Data records:
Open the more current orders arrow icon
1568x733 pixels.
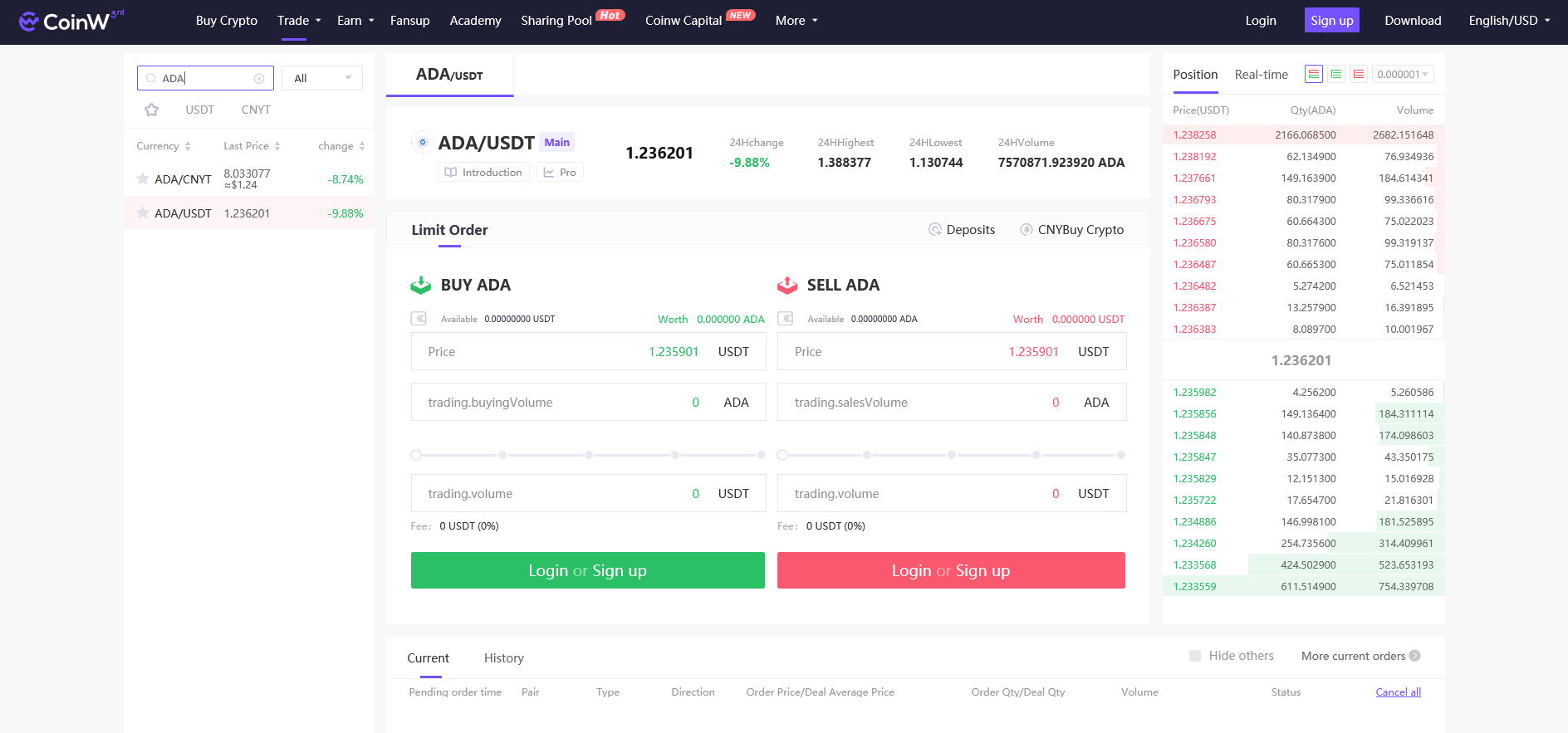[1415, 656]
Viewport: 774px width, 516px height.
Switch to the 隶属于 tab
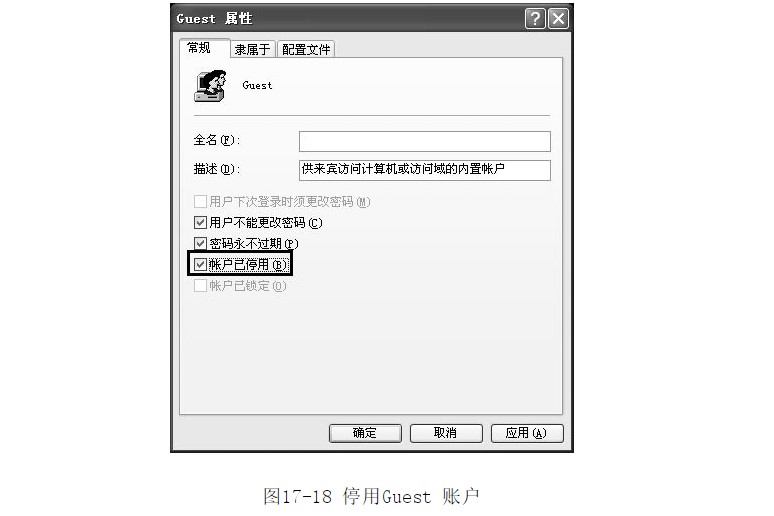pyautogui.click(x=252, y=49)
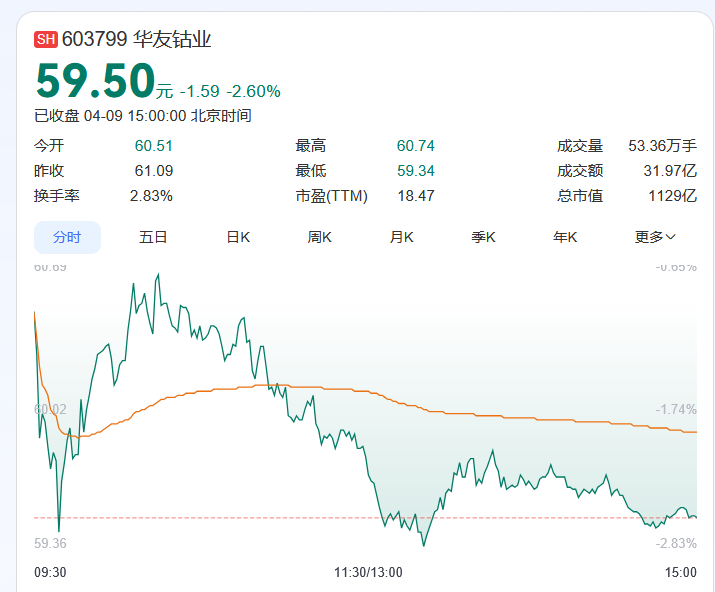Switch to the 五日 chart tab
This screenshot has width=715, height=592.
click(x=153, y=237)
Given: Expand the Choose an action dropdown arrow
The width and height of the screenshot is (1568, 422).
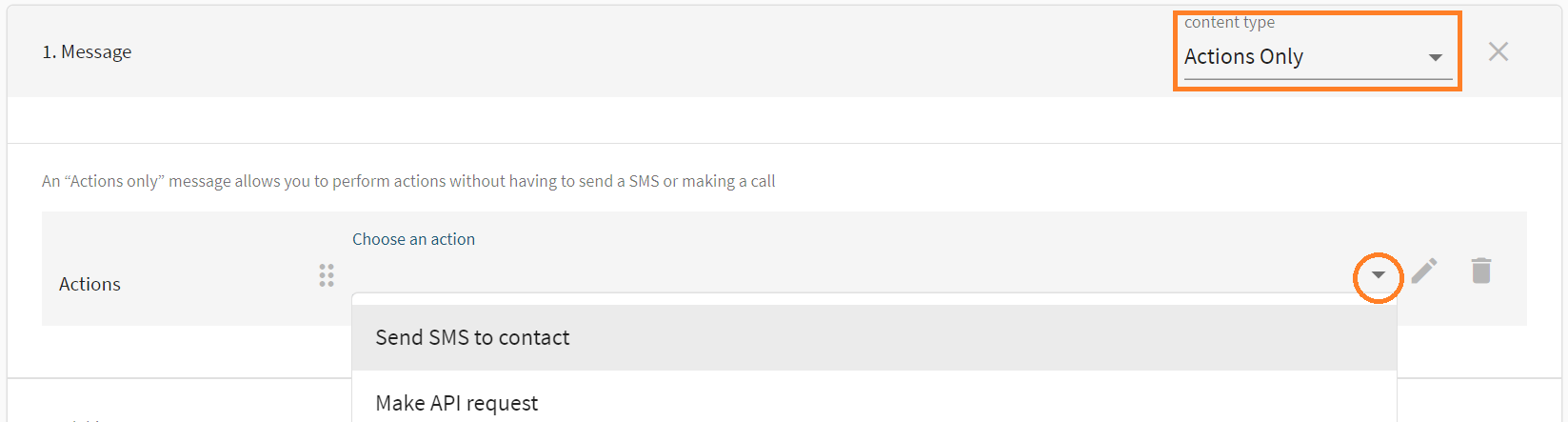Looking at the screenshot, I should click(x=1378, y=275).
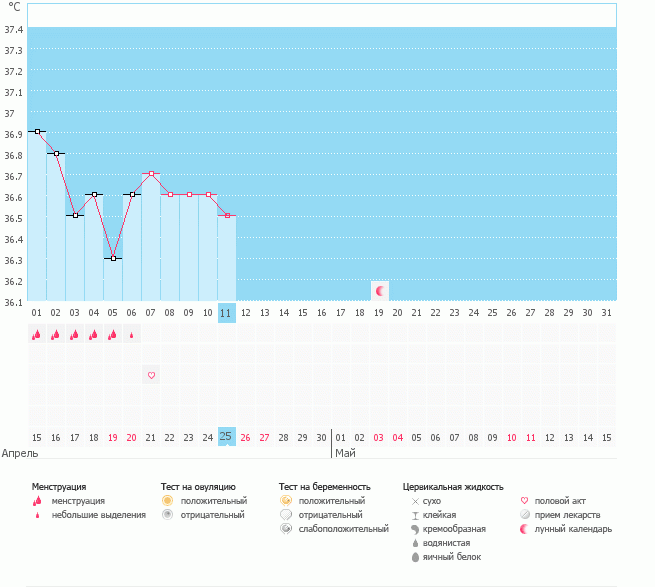Screen dimensions: 655x587
Task: Click the menstruation drop under cycle day 01
Action: [36, 335]

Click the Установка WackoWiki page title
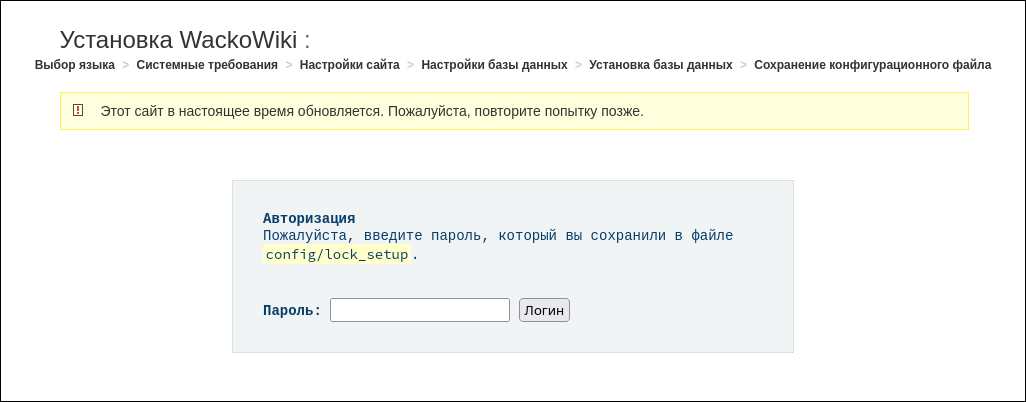(x=185, y=39)
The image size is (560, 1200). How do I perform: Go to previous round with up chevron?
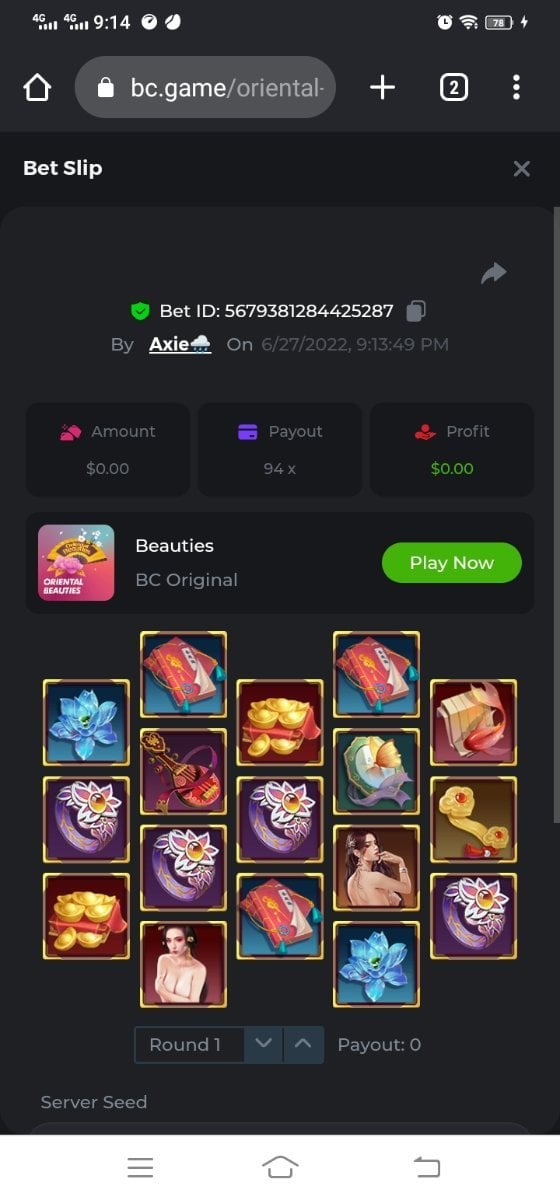point(304,1045)
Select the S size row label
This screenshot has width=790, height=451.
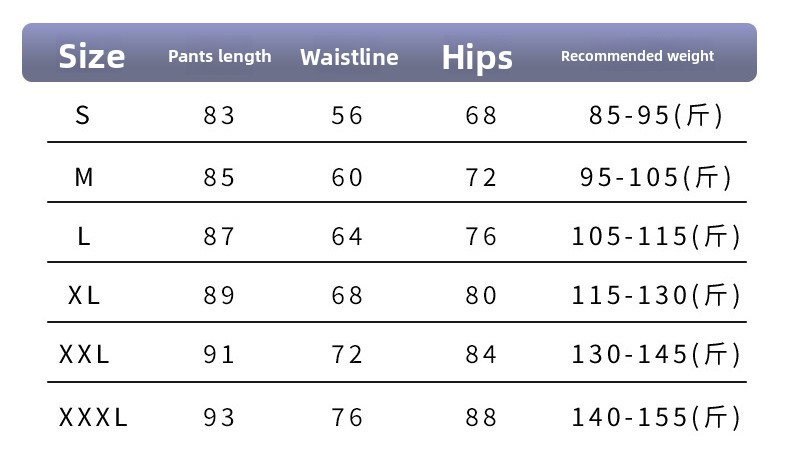click(83, 115)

Exercise prompt: Write out the lines of the material from the one containing "1568x733 pixels." through the last, exactly and only those. Leave every picture out.

Response area:
1568x733 pixels.
[1415, 656]
Viewport: 774px width, 516px height.
Switch to the 隶属于 tab
pyautogui.click(x=252, y=49)
Switch to the 五日 chart tab
This screenshot has width=715, height=592.
click(x=153, y=237)
Given: Expand the Choose an action dropdown arrow
The width and height of the screenshot is (1568, 422).
Looking at the screenshot, I should click(x=1378, y=275).
Screen dimensions: 655x587
Task: Click the menstruation drop under cycle day 01
Action: [36, 335]

Click the Установка WackoWiki page title
(x=185, y=39)
The image size is (560, 1200). How do I perform: Go to previous round with up chevron?
point(304,1045)
Select the S size row label
This screenshot has width=790, height=451.
click(83, 115)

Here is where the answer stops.